[Stored data]
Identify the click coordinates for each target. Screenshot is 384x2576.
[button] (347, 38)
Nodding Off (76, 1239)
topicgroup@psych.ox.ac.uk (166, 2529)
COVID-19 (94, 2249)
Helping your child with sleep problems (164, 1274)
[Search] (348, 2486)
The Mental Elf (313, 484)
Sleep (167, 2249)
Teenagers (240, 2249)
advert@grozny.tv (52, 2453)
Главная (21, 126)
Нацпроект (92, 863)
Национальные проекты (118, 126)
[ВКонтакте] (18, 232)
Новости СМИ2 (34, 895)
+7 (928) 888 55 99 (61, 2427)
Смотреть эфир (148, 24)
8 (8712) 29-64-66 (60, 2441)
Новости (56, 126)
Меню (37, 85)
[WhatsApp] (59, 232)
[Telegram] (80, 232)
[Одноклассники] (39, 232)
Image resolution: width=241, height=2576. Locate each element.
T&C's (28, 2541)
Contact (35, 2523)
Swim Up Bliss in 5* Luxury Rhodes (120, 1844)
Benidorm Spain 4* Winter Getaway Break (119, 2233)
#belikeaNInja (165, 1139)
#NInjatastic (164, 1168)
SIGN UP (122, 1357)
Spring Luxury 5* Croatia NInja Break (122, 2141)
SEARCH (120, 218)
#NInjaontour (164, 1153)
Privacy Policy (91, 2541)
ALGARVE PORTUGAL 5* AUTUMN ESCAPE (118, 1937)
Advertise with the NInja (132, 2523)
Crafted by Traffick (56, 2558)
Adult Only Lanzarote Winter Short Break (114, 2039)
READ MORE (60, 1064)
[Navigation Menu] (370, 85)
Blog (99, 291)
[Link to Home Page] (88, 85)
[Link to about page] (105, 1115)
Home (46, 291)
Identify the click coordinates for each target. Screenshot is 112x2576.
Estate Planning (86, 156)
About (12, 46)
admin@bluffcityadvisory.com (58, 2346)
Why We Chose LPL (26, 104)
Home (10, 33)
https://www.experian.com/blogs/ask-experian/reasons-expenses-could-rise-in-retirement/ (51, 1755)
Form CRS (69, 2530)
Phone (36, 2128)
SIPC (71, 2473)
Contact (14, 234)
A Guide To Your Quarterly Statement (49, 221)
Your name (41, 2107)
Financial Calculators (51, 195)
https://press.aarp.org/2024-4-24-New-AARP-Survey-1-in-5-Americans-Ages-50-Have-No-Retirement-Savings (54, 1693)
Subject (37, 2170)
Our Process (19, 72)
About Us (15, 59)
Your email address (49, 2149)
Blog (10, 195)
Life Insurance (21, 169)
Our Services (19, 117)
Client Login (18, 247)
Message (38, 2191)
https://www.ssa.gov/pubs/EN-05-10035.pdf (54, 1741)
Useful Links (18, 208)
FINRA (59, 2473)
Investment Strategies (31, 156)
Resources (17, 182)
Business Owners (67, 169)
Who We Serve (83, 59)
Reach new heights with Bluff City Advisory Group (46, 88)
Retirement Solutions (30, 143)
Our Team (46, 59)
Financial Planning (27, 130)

==

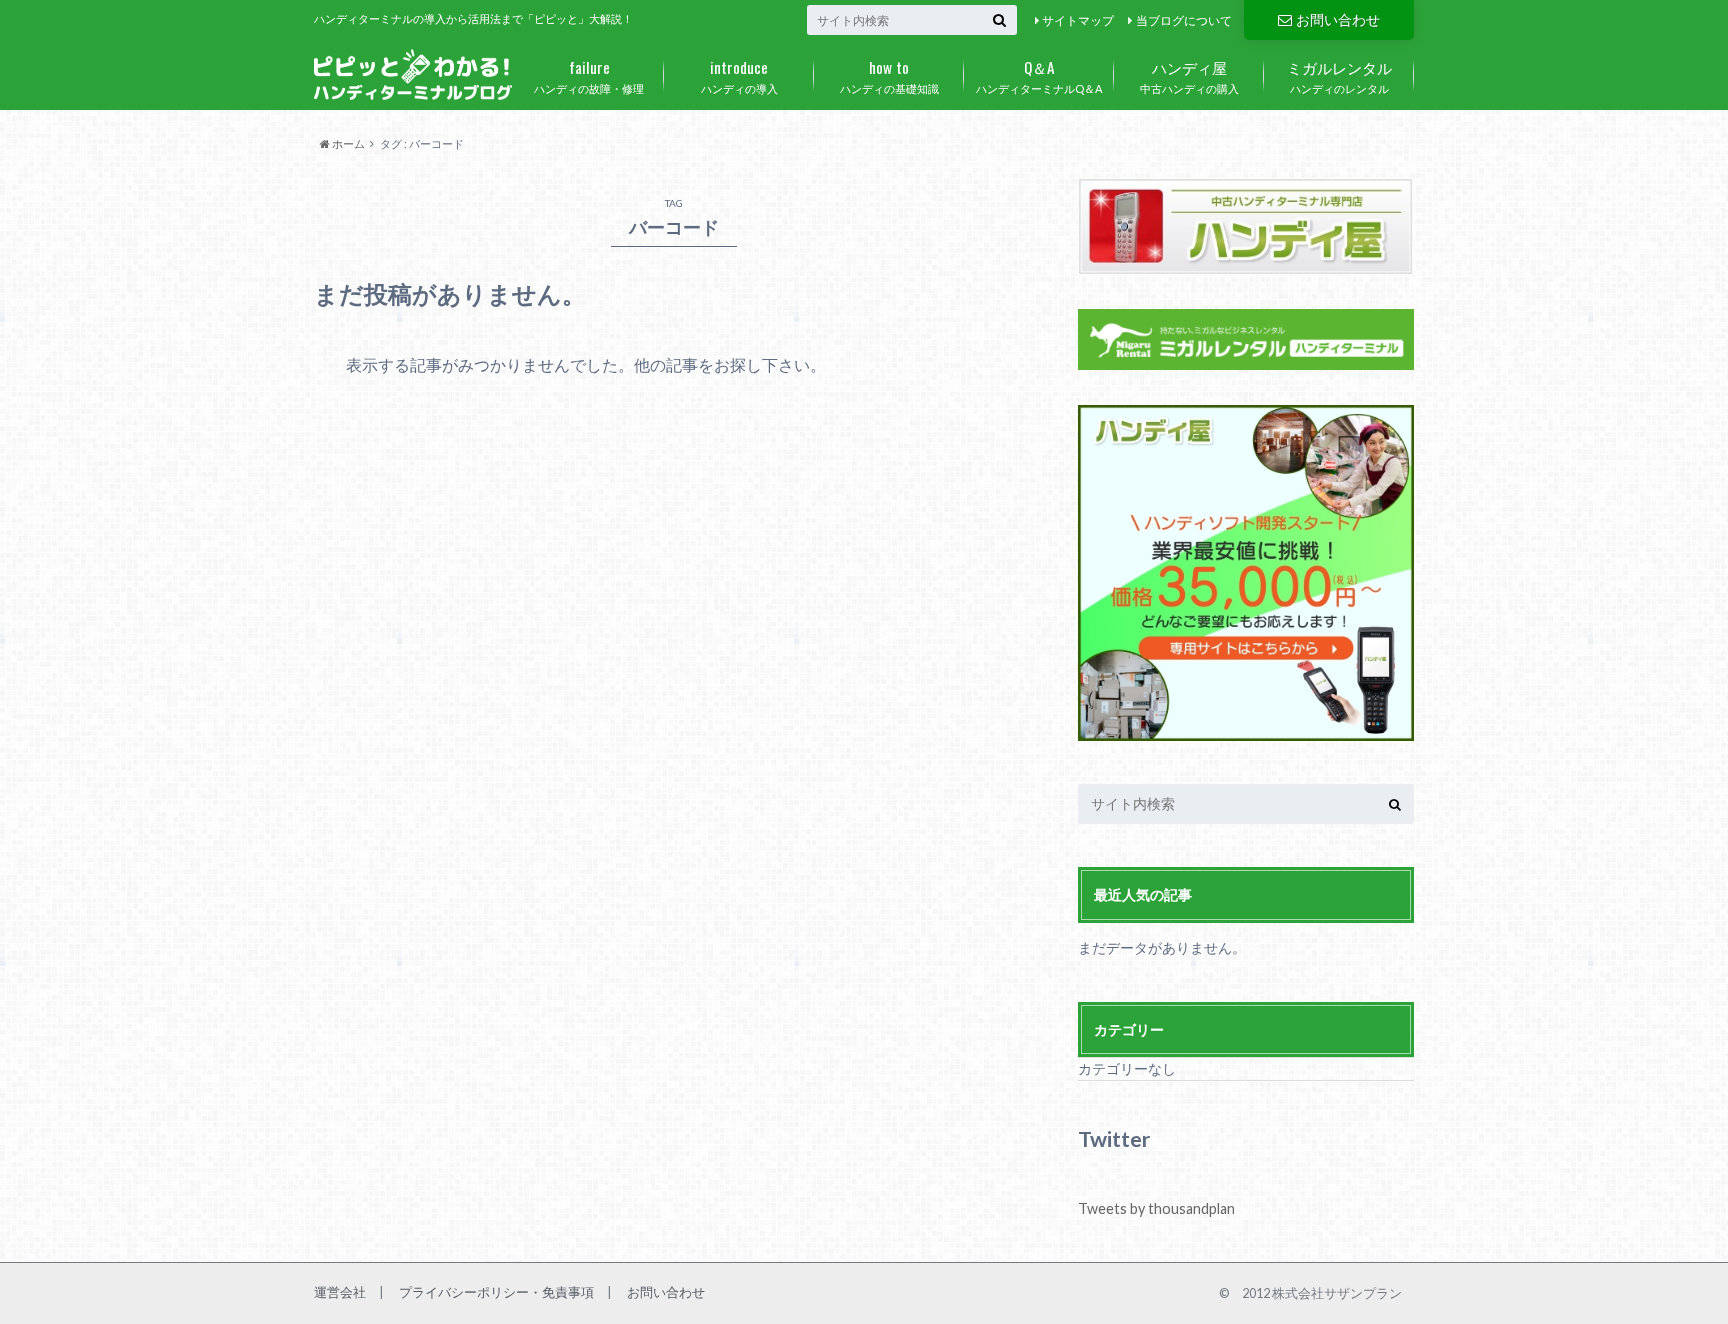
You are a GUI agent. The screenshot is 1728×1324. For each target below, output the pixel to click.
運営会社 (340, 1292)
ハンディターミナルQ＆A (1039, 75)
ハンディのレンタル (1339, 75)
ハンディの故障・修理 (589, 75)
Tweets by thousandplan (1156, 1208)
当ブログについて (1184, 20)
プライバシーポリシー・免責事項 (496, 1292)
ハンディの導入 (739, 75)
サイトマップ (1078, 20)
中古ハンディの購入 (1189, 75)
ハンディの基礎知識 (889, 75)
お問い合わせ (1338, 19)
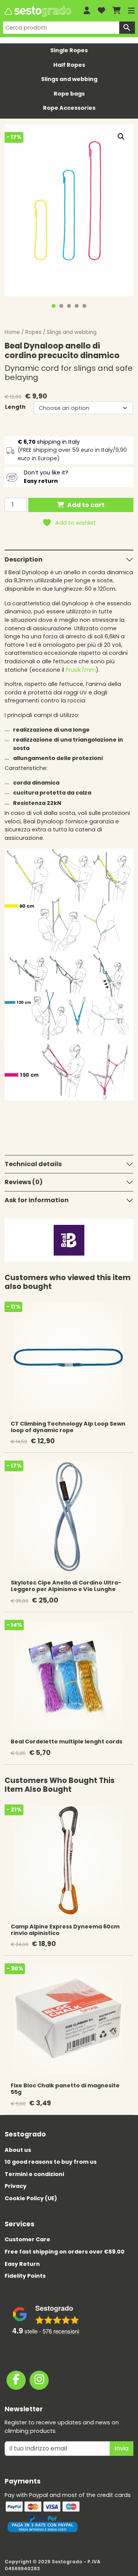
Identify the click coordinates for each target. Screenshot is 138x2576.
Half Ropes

* * *

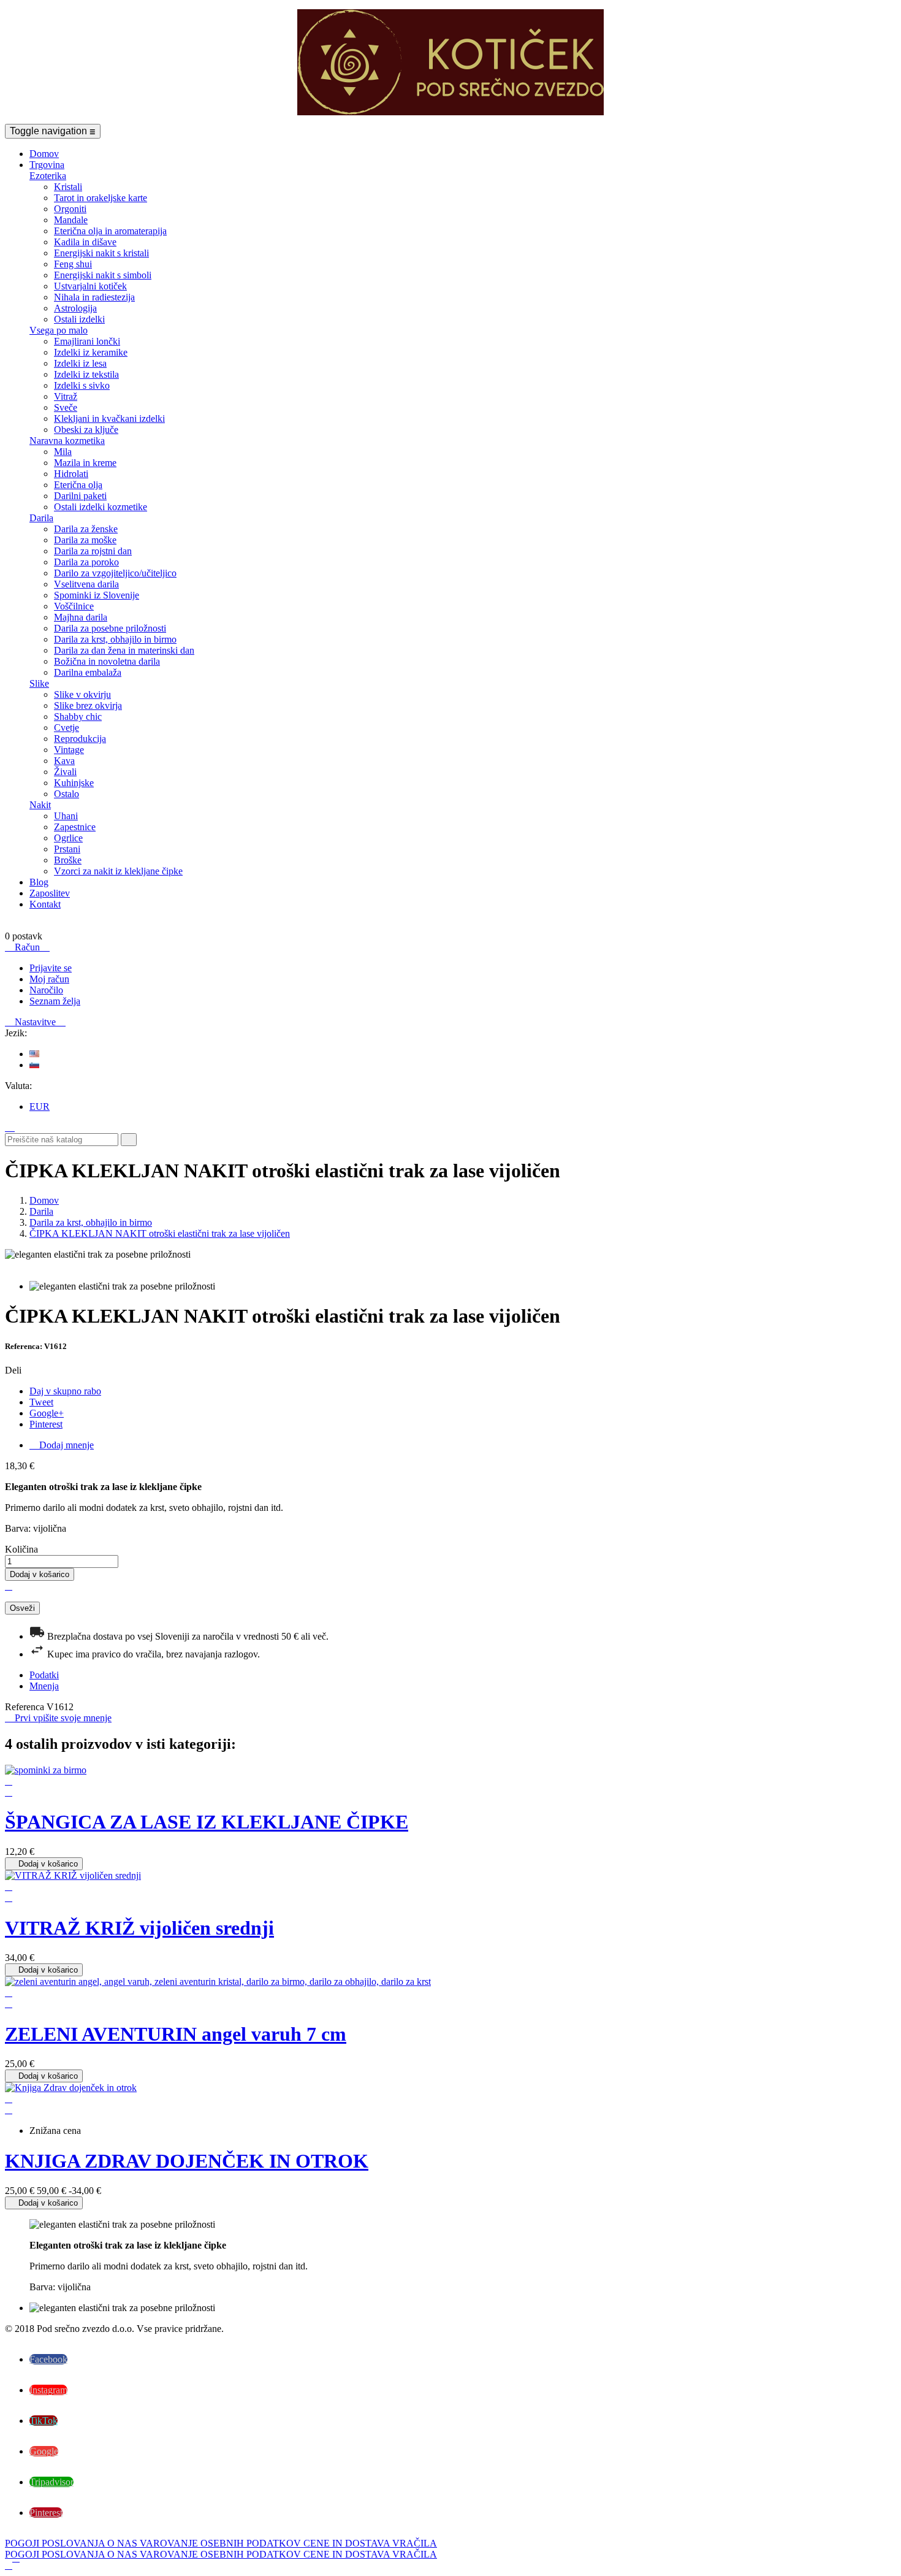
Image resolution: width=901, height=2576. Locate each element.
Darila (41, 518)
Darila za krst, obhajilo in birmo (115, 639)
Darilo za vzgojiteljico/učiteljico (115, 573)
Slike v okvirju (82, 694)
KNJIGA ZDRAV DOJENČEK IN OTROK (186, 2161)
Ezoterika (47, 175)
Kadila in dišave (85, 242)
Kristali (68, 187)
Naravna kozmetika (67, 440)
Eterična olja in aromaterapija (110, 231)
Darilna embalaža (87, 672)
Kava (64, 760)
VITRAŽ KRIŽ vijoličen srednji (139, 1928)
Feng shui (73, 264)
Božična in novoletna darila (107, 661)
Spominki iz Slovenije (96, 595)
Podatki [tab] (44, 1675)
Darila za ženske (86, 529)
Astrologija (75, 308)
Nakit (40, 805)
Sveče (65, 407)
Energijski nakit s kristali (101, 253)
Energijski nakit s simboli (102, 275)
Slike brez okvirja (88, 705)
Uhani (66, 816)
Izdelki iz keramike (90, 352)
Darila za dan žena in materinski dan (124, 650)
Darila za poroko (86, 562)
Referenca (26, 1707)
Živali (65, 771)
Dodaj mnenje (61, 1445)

◆ **TRY IT**:
Among the records above, extract exactly the lines from the line with "[ВКонтакте] (18, 232)" to the line with "Benidorm Spain 4*", both lines included, and leave out the rest.

◆ **RESPONSE TO THE TASK**:
[ВКонтакте] (18, 232)
Новости СМИ2 (34, 895)
+7 (928) 888 55 99 (61, 2427)
Смотреть эфир (148, 24)
8 (8712) 29-64-66 (60, 2441)
Новости (56, 126)
Меню (37, 85)
[WhatsApp] (59, 232)
[Telegram] (80, 232)
[Одноклассники] (39, 232)
Image resolution: width=241, height=2576. Locate each element.
T&C's (28, 2541)
Contact (35, 2523)
Swim Up Bliss in 5* Luxury Rhodes (120, 1844)
Benidorm Spain 4* Winter Getaway Break (119, 2233)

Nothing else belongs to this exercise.